Quase 256 milhões de africanos não tinham comida suficiente em 2018 e 676 milhões estão em situação de insegurança alimentar: eles não têm acesso regular a alimentos saudáveis ​​e equilibrados. Se todo o continente for afectado, a África Oriental é a região com a situação mais alarmante, com uma em cada três pessoas a sofrer de subnutrição.

Pelo terceiro ano consecutivo, os indicadores estão a deteriorar-se, alarma-se a ONU, a ponto de parecer cada vez mais difícil alcançar a meta de erradicação da fome até 2030. As causas dessa degradação são de três ordens: os conflitos, as mudanças climáticas e - a terceira causa estudada mais especificamente neste ano – as crises económicas e o aumento das desigualdades sociais.

O relatório mostra também que os países onde a fome mais aumenta não são os mais pobres, mas aqueles que estão fortemente dependentes das trocas externas.

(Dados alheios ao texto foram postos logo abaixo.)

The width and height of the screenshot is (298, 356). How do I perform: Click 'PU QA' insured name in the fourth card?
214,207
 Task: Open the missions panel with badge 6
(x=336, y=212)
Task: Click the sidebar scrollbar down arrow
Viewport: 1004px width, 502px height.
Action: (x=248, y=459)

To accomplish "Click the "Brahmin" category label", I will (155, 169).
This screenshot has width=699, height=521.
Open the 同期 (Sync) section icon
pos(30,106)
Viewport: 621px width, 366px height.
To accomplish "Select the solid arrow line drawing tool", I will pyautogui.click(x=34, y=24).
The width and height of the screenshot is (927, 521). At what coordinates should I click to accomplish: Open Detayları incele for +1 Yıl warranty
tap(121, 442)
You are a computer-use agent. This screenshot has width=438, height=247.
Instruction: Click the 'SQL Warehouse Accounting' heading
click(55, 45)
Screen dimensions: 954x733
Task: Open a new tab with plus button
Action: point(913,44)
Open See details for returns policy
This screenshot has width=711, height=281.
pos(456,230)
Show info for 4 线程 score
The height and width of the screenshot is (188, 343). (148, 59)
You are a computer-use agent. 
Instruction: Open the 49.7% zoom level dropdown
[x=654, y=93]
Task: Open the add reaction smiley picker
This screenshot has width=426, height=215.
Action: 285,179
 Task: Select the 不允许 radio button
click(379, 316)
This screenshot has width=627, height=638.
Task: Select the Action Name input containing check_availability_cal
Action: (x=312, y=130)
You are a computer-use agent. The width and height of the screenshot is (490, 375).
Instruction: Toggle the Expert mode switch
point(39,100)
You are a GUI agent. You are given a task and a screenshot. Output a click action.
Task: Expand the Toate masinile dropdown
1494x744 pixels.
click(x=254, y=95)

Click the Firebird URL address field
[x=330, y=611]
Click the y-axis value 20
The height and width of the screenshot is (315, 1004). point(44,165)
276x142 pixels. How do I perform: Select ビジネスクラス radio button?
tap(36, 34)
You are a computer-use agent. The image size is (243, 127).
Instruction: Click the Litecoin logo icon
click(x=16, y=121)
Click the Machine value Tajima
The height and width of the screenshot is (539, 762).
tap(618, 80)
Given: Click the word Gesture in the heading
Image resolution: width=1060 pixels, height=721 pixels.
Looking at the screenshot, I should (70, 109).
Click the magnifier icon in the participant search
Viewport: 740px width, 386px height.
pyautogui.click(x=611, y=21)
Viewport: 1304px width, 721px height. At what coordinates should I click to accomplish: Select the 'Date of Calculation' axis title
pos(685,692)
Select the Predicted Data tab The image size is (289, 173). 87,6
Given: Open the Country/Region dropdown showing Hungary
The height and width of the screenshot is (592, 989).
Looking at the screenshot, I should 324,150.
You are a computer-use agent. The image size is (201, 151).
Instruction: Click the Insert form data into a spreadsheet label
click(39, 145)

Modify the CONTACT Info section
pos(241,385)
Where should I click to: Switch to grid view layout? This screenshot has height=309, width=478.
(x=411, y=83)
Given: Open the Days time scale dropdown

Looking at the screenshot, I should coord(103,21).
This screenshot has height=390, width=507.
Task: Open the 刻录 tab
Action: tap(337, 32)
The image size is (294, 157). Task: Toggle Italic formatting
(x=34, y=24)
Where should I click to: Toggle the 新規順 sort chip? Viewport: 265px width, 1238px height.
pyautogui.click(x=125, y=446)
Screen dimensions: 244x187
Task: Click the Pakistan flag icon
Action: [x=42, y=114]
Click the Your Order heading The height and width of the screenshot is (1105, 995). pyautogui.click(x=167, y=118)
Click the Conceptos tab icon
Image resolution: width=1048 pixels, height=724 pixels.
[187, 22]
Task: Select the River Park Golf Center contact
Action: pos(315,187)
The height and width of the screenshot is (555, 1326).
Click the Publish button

A ONG Oxfam, que também publica um relatório sobre a fome, denuncia a enorme especialização de certos países, adeptos da monocultura, que os expõe às variações dos preços mundiais, reduzindo as terras disponíveis para as culturas agrícolas. Precisamente onde a ONU aponta o abandono das políticas sociais, as ONG denunciam as perversidades da mundialização.